[PATCH 1/2] erofs-utils: lib: oci: add on-demand blob cache

ChengyuZhu6 hudson at cyzhu.com
Mon Dec 1 02:16:25 AEDT 2025


From: Chengyu Zhu <hudsonzhu at tencent.com>

Add an on-disk cache for OCI blobs and hook it into the
ocierofs_iostream backend. The cache file is created under
/var/run/erofs/cache/oci/ and sized to the blob length.

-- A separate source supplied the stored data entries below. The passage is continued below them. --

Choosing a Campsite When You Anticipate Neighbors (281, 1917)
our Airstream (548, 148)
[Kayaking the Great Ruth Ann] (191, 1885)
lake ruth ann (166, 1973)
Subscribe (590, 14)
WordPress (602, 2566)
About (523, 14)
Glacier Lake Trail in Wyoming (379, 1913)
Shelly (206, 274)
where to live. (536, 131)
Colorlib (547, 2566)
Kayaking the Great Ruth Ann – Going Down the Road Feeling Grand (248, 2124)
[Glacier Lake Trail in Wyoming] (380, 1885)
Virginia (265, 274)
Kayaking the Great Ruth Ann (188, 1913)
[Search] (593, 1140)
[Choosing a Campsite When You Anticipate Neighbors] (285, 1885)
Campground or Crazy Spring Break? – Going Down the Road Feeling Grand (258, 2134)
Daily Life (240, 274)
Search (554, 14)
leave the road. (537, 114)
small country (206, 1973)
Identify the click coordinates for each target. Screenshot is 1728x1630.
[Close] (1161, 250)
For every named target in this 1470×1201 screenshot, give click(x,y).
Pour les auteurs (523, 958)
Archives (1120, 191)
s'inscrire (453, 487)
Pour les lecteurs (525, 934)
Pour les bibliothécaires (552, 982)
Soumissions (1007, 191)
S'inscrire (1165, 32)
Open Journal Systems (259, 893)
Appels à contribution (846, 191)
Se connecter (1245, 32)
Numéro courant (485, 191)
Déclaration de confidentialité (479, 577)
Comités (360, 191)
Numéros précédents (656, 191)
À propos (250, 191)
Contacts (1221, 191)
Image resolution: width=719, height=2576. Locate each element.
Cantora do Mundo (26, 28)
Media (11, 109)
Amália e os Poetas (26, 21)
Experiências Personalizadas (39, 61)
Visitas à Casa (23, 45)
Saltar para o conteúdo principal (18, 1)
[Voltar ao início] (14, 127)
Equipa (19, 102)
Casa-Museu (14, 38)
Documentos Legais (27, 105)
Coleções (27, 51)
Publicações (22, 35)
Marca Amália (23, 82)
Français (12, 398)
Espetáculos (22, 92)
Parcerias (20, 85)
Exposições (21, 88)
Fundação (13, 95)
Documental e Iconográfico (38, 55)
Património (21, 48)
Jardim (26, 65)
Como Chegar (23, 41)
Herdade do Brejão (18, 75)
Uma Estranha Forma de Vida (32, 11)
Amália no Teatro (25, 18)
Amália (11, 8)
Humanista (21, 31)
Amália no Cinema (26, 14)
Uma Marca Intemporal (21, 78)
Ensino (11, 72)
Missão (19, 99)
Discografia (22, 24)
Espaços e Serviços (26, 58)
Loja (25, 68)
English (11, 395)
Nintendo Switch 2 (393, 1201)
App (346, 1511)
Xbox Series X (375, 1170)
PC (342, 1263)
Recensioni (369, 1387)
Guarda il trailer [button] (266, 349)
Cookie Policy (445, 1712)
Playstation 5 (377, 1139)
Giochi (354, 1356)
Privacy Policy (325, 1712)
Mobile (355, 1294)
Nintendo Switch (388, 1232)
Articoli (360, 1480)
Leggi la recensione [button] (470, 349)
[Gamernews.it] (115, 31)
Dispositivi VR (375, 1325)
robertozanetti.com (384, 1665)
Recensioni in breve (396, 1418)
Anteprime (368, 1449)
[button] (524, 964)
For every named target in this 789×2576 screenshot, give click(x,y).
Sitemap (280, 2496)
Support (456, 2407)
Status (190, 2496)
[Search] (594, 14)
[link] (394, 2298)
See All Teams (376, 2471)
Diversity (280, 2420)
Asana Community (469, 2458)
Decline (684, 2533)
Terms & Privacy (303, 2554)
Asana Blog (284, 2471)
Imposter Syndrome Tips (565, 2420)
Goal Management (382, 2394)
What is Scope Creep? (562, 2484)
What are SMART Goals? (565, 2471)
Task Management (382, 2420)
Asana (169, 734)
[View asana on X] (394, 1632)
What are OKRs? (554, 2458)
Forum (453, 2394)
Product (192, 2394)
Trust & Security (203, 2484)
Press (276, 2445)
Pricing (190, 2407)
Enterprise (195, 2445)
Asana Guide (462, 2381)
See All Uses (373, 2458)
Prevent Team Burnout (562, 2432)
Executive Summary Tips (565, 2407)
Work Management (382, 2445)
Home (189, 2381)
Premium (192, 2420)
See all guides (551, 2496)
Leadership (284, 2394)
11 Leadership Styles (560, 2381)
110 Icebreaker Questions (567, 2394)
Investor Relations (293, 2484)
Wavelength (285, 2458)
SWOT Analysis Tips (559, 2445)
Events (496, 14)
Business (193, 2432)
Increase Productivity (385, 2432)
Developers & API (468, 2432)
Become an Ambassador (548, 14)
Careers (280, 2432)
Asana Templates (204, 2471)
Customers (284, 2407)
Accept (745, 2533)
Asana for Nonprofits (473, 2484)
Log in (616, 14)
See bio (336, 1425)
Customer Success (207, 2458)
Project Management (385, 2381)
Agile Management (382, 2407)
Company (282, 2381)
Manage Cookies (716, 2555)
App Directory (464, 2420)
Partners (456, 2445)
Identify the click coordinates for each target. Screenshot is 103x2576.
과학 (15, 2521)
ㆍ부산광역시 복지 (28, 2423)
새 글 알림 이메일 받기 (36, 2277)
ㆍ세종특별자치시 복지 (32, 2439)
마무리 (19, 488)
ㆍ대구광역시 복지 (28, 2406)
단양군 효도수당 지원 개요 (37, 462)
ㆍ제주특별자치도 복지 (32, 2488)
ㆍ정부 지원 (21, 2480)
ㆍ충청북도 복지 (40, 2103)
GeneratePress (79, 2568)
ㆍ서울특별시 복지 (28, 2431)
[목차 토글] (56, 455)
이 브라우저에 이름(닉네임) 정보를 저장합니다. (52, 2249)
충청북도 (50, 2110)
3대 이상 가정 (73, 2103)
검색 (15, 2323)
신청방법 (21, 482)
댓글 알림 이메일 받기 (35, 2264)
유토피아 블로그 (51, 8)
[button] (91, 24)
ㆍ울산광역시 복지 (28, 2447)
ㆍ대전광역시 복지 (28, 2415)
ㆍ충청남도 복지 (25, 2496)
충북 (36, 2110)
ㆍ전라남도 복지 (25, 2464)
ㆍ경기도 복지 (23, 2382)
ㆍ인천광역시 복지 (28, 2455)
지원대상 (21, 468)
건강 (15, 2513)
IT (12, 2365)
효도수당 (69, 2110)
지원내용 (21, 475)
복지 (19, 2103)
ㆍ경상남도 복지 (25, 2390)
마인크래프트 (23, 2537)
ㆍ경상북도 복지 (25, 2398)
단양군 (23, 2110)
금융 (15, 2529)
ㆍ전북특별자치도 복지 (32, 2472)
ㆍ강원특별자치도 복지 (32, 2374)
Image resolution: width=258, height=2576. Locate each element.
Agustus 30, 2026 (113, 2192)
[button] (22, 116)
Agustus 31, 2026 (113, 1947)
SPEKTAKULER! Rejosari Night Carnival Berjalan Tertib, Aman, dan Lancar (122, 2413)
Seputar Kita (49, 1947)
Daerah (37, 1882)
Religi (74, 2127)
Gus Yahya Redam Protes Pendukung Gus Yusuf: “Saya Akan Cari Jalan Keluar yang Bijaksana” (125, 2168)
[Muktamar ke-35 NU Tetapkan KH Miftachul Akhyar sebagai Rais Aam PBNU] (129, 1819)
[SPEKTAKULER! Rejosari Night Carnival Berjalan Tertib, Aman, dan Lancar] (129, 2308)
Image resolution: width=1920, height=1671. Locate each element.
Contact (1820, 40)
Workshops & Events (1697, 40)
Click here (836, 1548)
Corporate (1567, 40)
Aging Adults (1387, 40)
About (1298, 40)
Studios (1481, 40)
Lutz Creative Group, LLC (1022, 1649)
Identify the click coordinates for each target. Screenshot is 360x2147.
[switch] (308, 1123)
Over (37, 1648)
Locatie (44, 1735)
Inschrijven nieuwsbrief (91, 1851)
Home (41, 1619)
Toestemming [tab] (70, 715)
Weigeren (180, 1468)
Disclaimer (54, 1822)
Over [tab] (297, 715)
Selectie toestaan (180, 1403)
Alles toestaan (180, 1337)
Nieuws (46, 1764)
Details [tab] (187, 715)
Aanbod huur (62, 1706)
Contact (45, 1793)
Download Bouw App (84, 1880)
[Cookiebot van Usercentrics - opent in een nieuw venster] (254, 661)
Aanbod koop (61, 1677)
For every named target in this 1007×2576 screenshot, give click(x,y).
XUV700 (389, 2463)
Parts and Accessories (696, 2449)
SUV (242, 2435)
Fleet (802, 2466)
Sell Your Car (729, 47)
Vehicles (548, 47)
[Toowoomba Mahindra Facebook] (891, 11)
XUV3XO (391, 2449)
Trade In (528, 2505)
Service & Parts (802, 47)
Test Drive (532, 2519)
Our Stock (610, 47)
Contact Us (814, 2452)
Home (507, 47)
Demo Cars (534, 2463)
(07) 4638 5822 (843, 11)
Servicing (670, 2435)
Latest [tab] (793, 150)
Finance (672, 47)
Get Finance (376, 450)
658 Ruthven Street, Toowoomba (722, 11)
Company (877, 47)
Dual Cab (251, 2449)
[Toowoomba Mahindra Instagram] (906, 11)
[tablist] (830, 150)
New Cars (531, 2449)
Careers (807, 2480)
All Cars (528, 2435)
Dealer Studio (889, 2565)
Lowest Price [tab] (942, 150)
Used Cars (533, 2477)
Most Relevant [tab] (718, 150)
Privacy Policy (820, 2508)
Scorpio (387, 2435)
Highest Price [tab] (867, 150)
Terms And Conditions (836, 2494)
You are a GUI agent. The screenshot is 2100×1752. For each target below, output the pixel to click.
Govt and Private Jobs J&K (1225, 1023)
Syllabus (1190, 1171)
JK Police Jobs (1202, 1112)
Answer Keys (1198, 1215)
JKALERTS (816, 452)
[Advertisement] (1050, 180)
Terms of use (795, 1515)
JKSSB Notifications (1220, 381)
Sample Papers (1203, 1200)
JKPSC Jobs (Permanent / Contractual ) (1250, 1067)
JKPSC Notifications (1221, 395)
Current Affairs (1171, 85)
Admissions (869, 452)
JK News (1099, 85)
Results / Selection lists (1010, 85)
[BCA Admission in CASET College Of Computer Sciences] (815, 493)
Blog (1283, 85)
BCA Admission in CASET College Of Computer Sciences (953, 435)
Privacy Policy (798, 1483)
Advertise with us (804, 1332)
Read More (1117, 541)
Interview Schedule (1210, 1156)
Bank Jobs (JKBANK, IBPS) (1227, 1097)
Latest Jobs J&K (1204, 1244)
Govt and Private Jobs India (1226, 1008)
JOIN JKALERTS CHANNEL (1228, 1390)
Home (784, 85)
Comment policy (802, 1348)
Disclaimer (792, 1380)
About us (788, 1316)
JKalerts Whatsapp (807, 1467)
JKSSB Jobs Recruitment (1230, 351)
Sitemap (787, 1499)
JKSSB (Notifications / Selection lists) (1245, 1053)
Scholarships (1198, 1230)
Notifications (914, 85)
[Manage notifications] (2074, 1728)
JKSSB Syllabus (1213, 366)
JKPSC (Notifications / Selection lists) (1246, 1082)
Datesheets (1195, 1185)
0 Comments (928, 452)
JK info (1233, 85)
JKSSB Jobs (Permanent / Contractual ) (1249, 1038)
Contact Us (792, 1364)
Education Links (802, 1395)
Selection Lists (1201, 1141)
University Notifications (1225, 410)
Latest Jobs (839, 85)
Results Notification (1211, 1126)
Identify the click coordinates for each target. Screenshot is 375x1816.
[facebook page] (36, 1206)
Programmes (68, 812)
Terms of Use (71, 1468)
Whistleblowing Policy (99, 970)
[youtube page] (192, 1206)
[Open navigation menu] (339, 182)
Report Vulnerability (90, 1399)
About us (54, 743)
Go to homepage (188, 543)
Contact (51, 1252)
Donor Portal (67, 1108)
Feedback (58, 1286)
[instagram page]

Reads probe the local sparse file with SEEK_HOLE and only download
missing regions. This avoids redundant downloads and improves
random access performance for remote images.

Signed-off-by: Chengyu Zhu <hudsonzhu at tencent.com>
---
 lib/liberofs_oci.h |   1 +
 lib/remotes/oci.c  | 212 +++++++++++++++++++++++++++++++++++++++++++--
 2 files changed, 205 insertions(+), 8 deletions(-)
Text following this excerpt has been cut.